As regards the cellular source of AT cytokines and chemokines, there is some evidence that hypertrophic, FFA-stimulated, and hypoxic adipocytes themselves are a source of these cytokines and chemokines [89]. In addition, adipocyte apoptosis may attract macrophages [26]. Whether this could be quantitatively accountable for monocyte influx is not clear and many authors believe that neither adipocyte apoptosis nor secretion of cytokines/chemokines by adipocytes can fully account for macrophage influx and M1 specialization [91].
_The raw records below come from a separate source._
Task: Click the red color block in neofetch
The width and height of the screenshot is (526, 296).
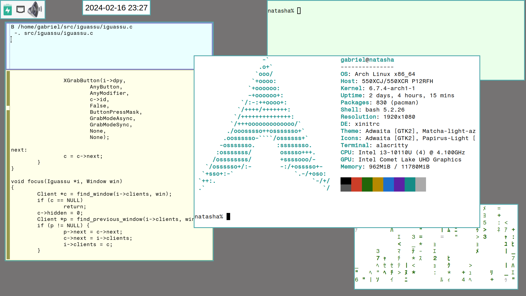Action: pyautogui.click(x=356, y=184)
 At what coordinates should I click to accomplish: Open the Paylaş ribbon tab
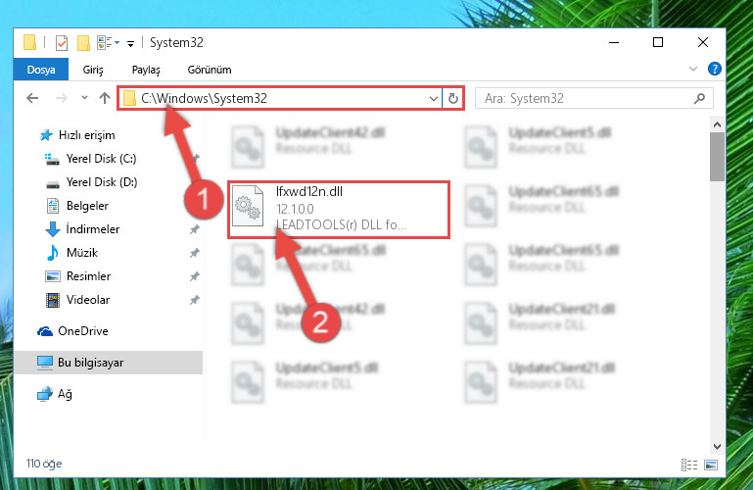point(146,70)
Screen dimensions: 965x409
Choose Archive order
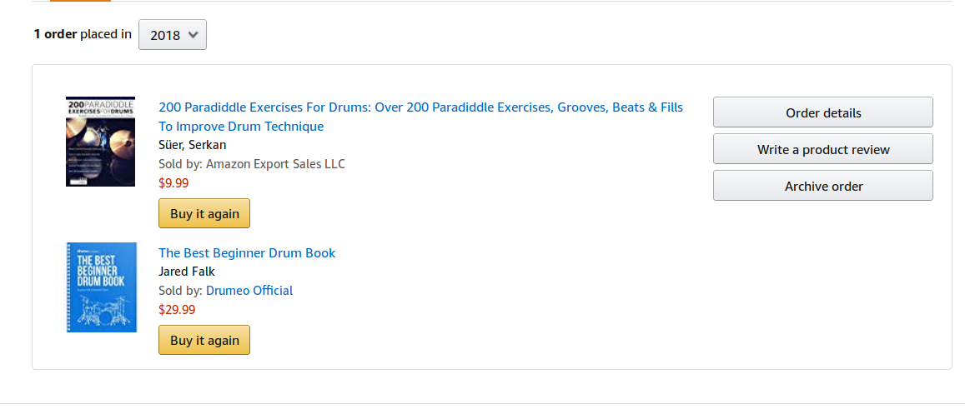tap(823, 186)
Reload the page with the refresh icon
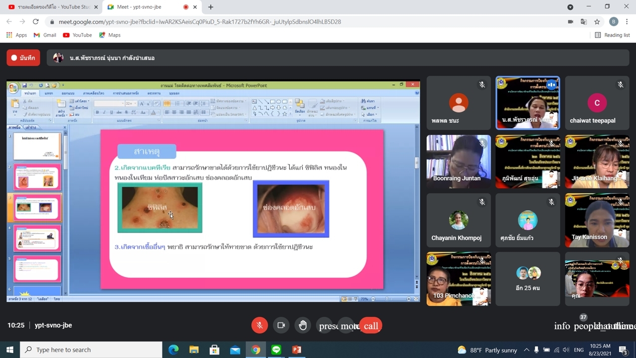Image resolution: width=636 pixels, height=358 pixels. coord(36,22)
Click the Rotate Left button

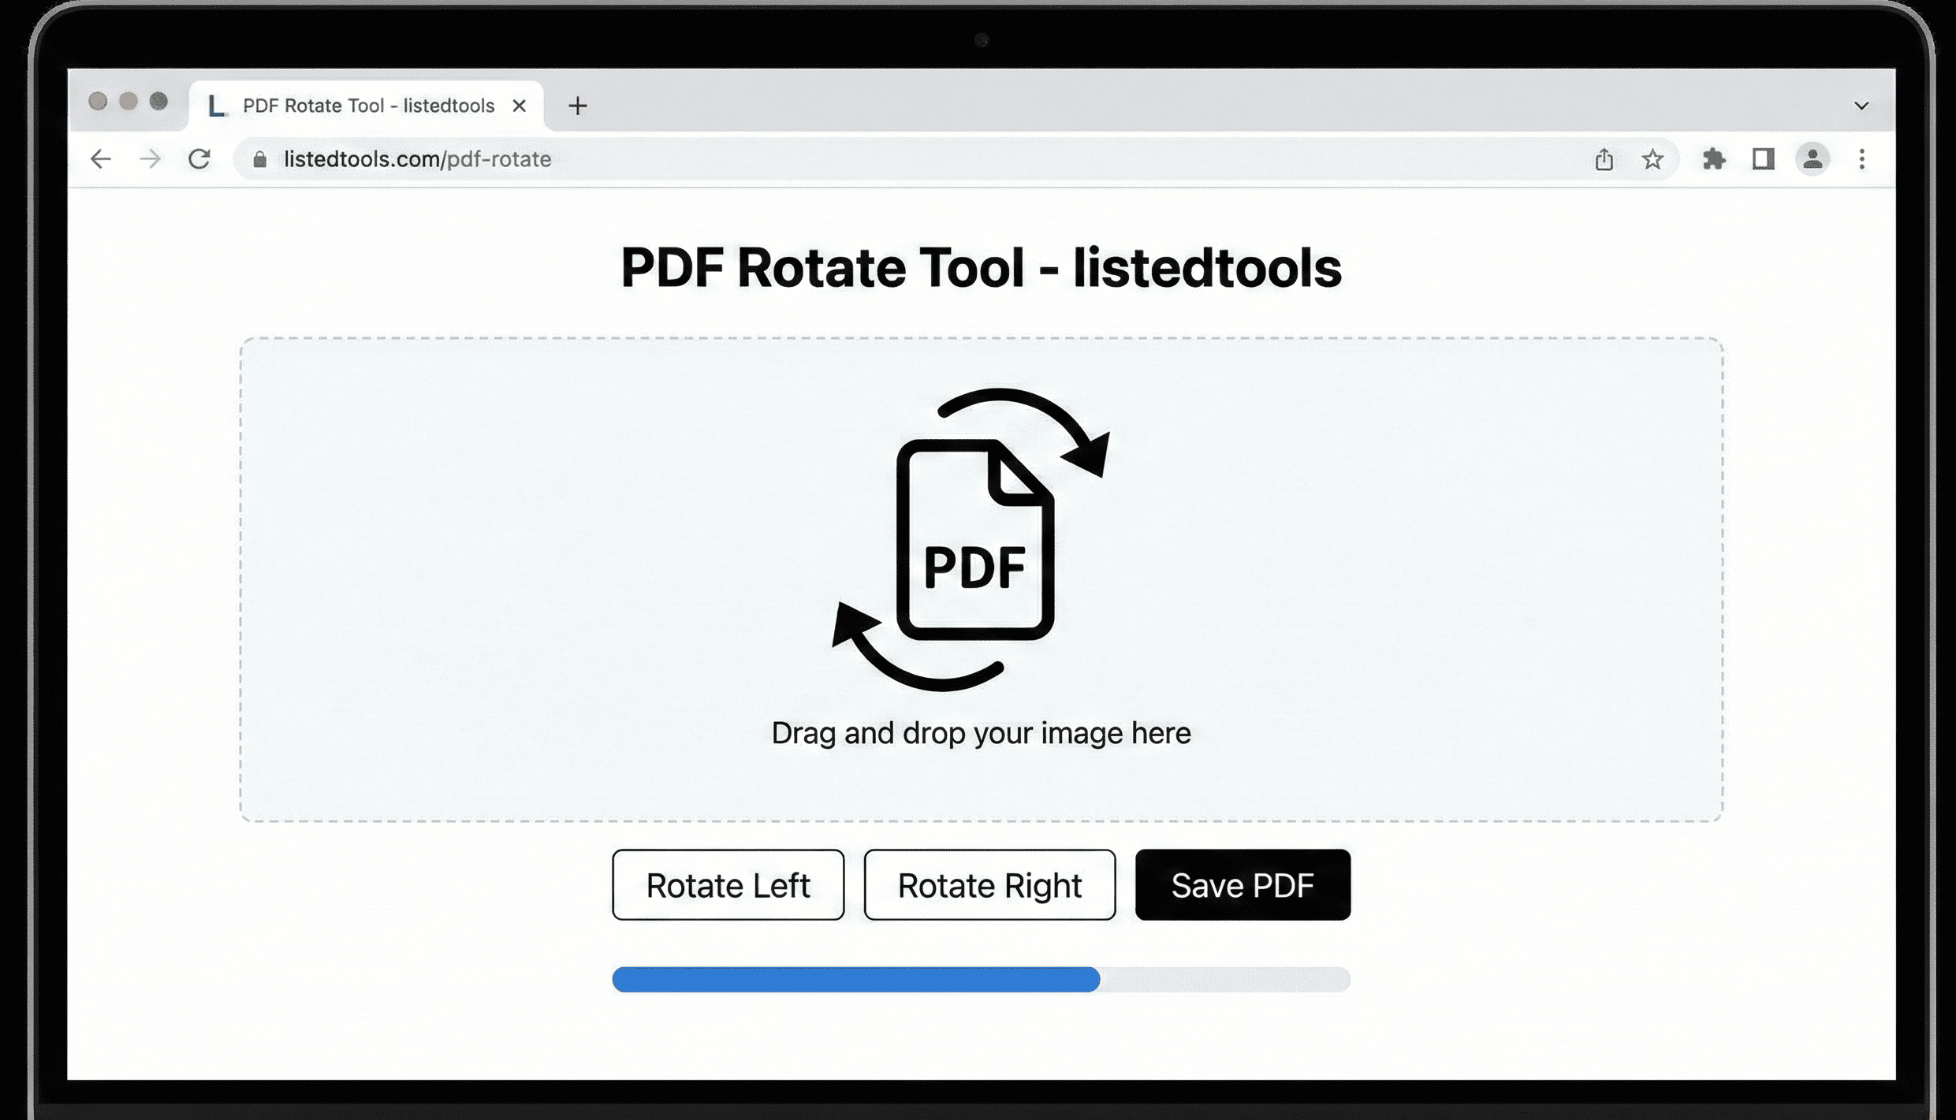point(727,884)
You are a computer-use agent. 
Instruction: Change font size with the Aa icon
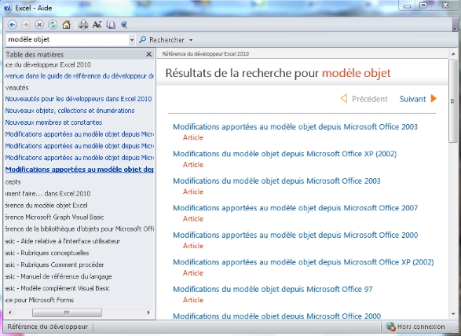(x=97, y=24)
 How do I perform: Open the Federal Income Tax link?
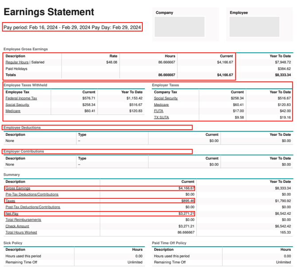[x=21, y=98]
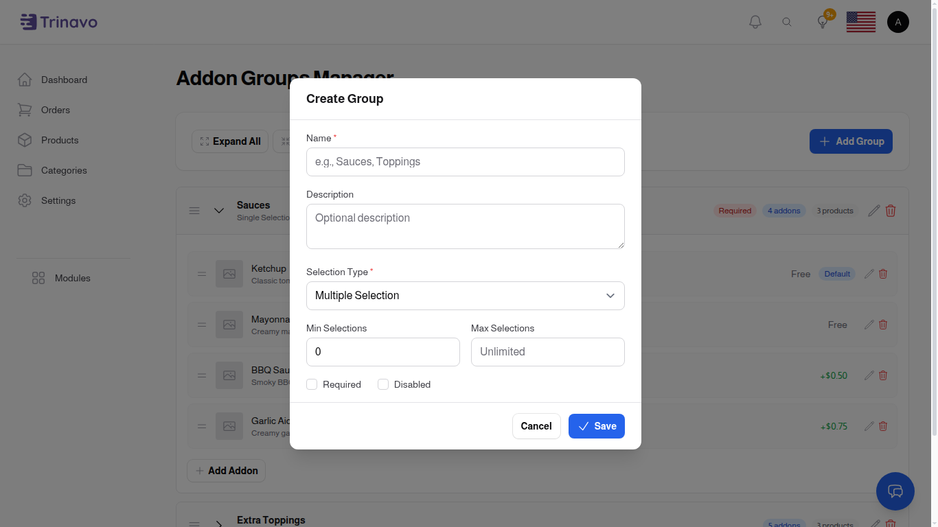Save the new group

(x=596, y=426)
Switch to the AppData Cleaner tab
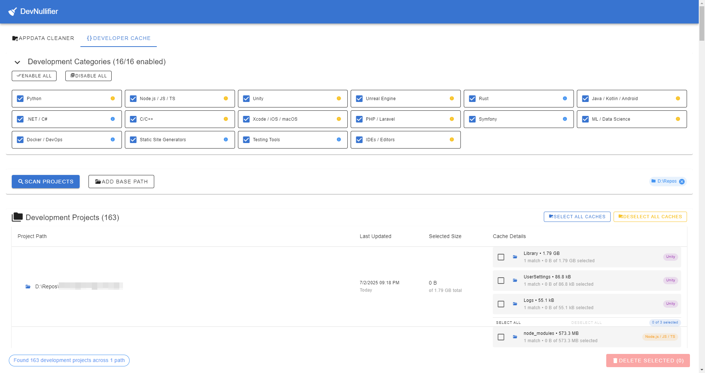The width and height of the screenshot is (705, 373). point(43,38)
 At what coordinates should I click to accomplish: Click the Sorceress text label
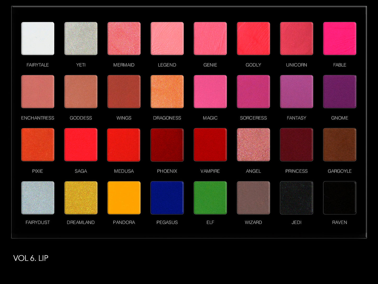(x=253, y=118)
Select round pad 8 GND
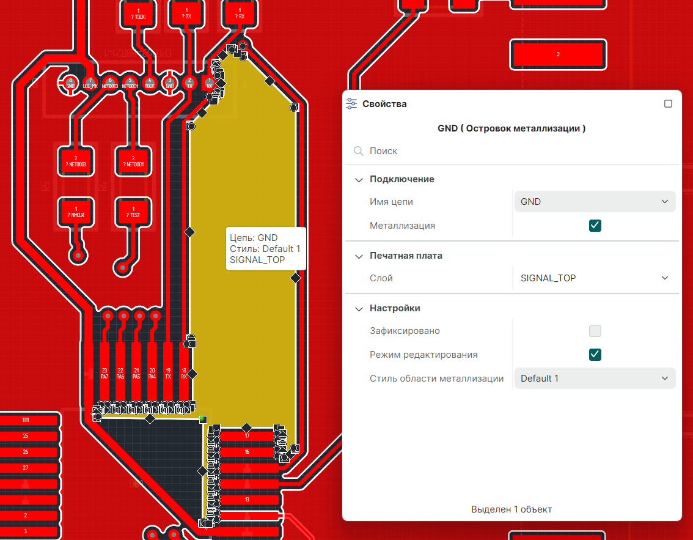 coord(70,83)
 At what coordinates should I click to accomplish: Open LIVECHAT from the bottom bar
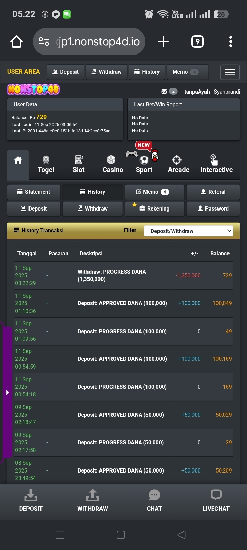point(216,501)
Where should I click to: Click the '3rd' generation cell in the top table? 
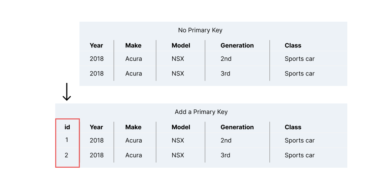(225, 74)
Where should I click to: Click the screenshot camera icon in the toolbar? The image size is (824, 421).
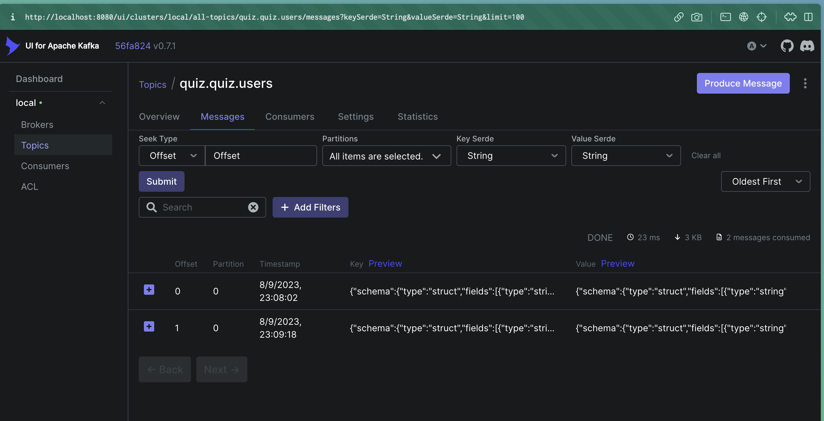(x=697, y=17)
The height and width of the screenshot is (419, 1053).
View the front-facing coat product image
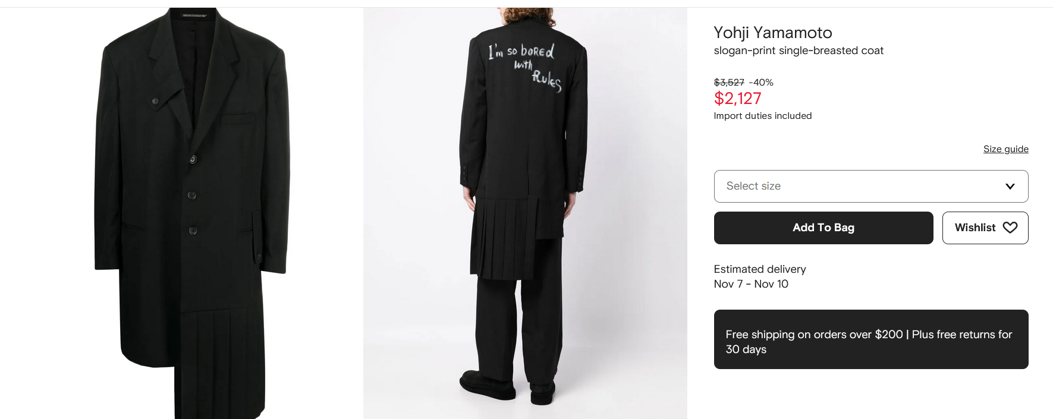(x=193, y=213)
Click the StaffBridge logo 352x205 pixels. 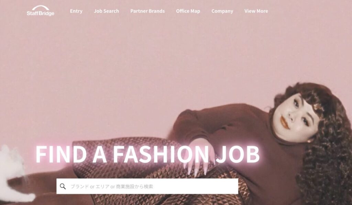click(41, 11)
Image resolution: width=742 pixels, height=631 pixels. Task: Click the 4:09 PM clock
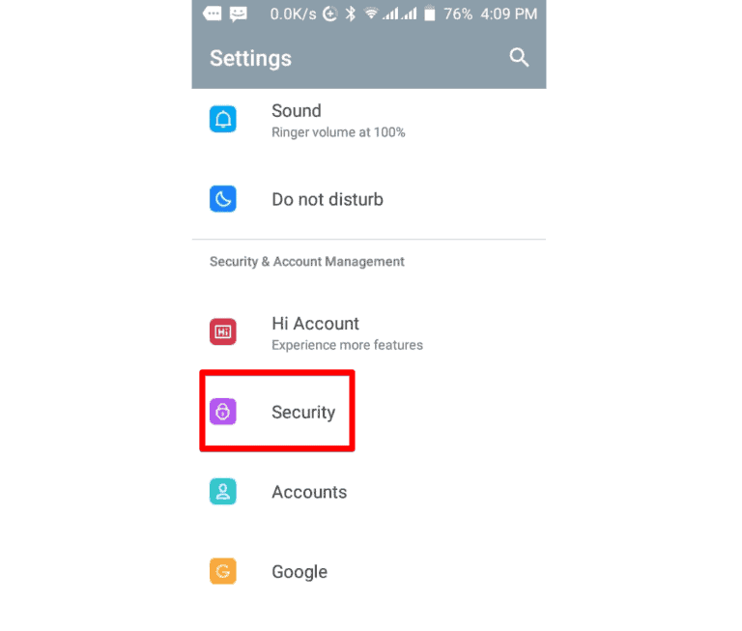point(509,14)
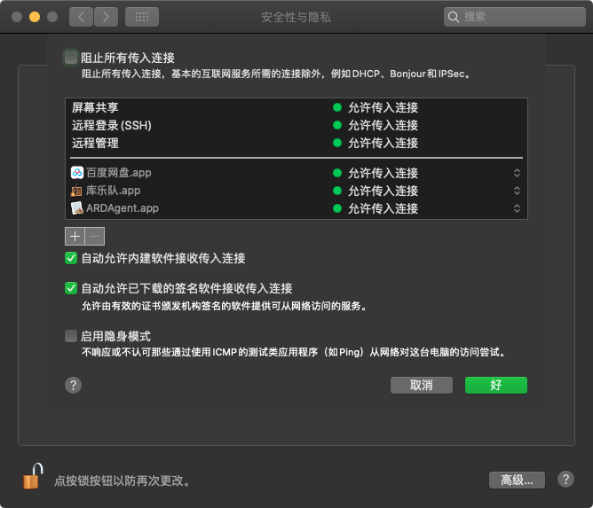This screenshot has height=508, width=593.
Task: Uncheck 自动允许内建软件接收传入连接
Action: (71, 258)
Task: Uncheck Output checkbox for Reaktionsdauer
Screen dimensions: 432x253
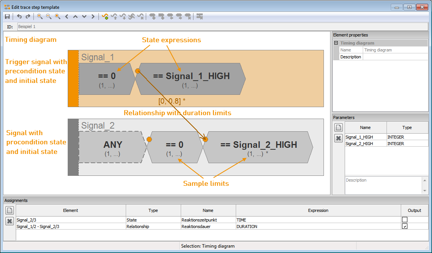Action: pyautogui.click(x=404, y=227)
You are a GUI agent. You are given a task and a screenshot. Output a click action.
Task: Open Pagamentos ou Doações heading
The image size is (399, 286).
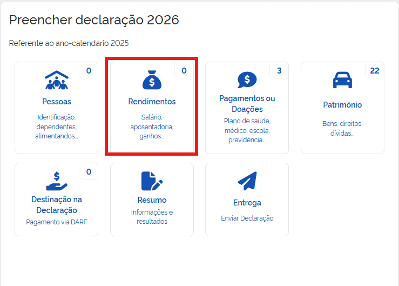coord(247,104)
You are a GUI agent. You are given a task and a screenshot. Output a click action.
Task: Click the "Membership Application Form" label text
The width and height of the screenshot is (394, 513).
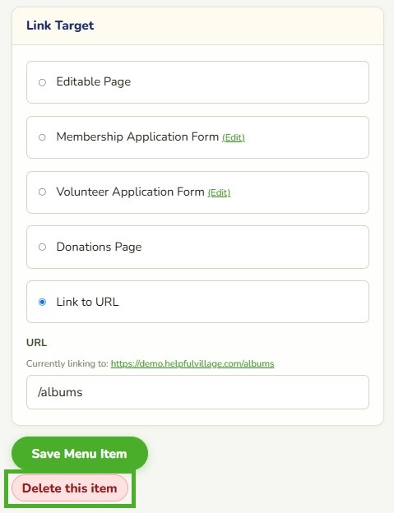tap(137, 136)

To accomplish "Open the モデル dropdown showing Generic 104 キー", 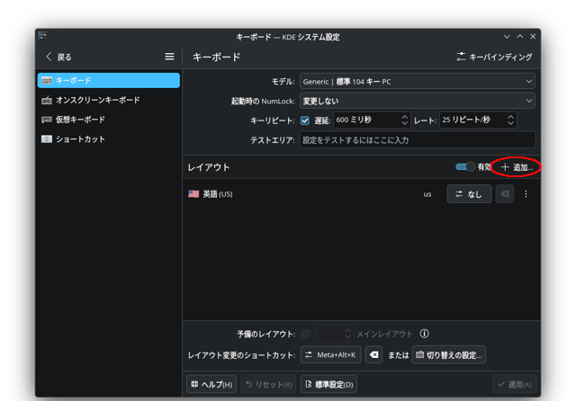I will pos(418,82).
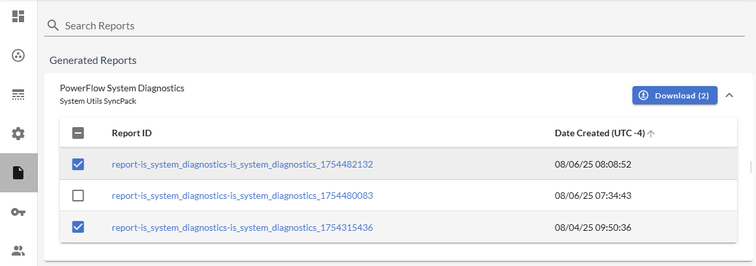Screen dimensions: 756x266
Task: Click the Report ID column header
Action: pyautogui.click(x=131, y=133)
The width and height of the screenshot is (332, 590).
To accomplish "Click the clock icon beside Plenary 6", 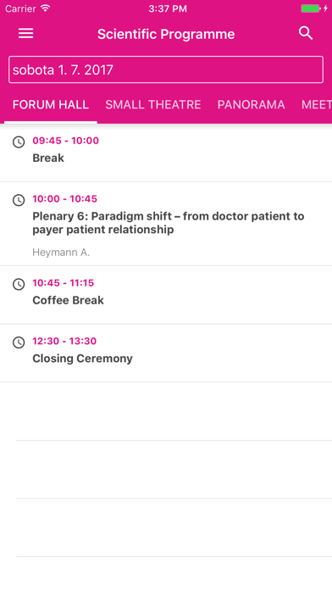I will pyautogui.click(x=19, y=200).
Adipocyte necrosis is increased in the context of obesity. The observation that the vast majority of infiltrating macrophages encircle necrotic adipocytes to form crown-like structures in obese rodents and humans highly suggests that necrosis-associated factors chemo-attract monocytes [92, 93]. As previously mentioned, monocytes acquire an M1 phenotype and secrete cytokines and ROS that interfere with insulin signaling in adjacent adipocytes. As a result, lipolysis of triglycerides is not inhibited by insulin. In turn, excessive release of FFA targets macrophage signaling to promote the proinflammatory output (as detailed below). The paracrine cross-talk between adipocytes and macrophages thereby evolves into a partially self-sustaining cycle of “M1-driven inflammation → adipocyte IR → increased FFA → M1-driven inflammation” that serves also to recruit more monocytes (see Figure 1 and discussion below) [94]. M1 macrophages themselves are probably the major source of AT cytokines and chemokines in established obesity.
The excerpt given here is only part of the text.